Mr Douggie the Doggie managed to break the penultimate rule a while ago and was allowed to start sleeping in our bedroom with us. The ultimate rule is ‘no dogs on the bed’ which he tries to break on a regular basis but gets met with a sharp ‘GET OFF!!’ Every other rule in the book went by the board a long time ago. “I’ll never let him on the furniture”,  for instance. Now he just jumps up and gets settled wherever and whenever he feels like it, usually using me as a pillow. Ok, I admit it, I like the doggie snuggles while I’m watching a bit of evening telly.

To be fair, we only relaxed the bedroom rule so he could alert us if he was going to have a seizure but I have to be honest, I hate him being in the bedroom.

As if Boofuls doesn’t make enough noise in his sleep now I also have to contend with the pooch snoring, dreaming, smacking his lips, flopping around all over the floor rather than sleeping on his own lovely chocolate coloured bed, stretching, twitching  and scratching, waking me up for a cuddle in the middle of the night ( you’d think he’s know that that was going to be a non starter) and generally having me awake half the night wondering if he’s ok.

Record list.
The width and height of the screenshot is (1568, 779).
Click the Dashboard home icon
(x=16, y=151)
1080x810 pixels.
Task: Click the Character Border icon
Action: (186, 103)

Tasks.
1. In the passage about Mr Douggie the Doggie, what is the ultimate rule?
2. Extend the passage about Mr Douggie the Doggie, picking up right after its last sentence.
The data plays no part in what comes next.

Task results.
1. No dogs on the bed.

2.
A side effect of being woken up seventy five times a night is that I need to visit the bathroom more than I used to. There must be a direct link between my eyeballs and my bladder.  As soon as I open my eyes my bladder says  hello.

Going to the bathroom during the night never used to be an issue. Get up, walk to bathroom, pee, walk back, get back into bed. Easy. However, now we’ve changed the bedroom carpet it’s not so easy. I climb out of my lovely warm bed and then stand there for a minute trying to decipher where in the room Douggie is. Spotting a cream coloured dog on a cream coloured carpet in a room that’s blacker than a black thing because there’s no such thing as street lighting where we live, is no mean feat.

Once I’ve successfully located him, by peering like Mr Magoo into the dark, I usually find him stretched out to his full length at some impossible angle and nowhere near his bed, I have to try and get past him without standing on him. Again, easy. You think?

In the good old days before I developed plantar fasciitis it was ok. Now my poor feet tingle and throb and just don’t want to move. My first four or five steps look remarkably like those of your average 100 year old, wobbly, painful and uncertain. One move from Douggie as I’m gingerly stepping over him will see me go ear over elbow in a most ungainly fashion.

Amazingly, by the time I’ve reached the bathroom door I’m able to walk normally again so the walk back to bed is nowhere near as treacherous. I climb back into my lovely warm bed and snuggle down trying to get back to sleep before the next disturbance which usually happens as the first rays of light are just starting to break through and Douggie decides it’s time to get up.  He sticks his cold, snotty wet nose on my face and bashes his tail against the radiator like a gong.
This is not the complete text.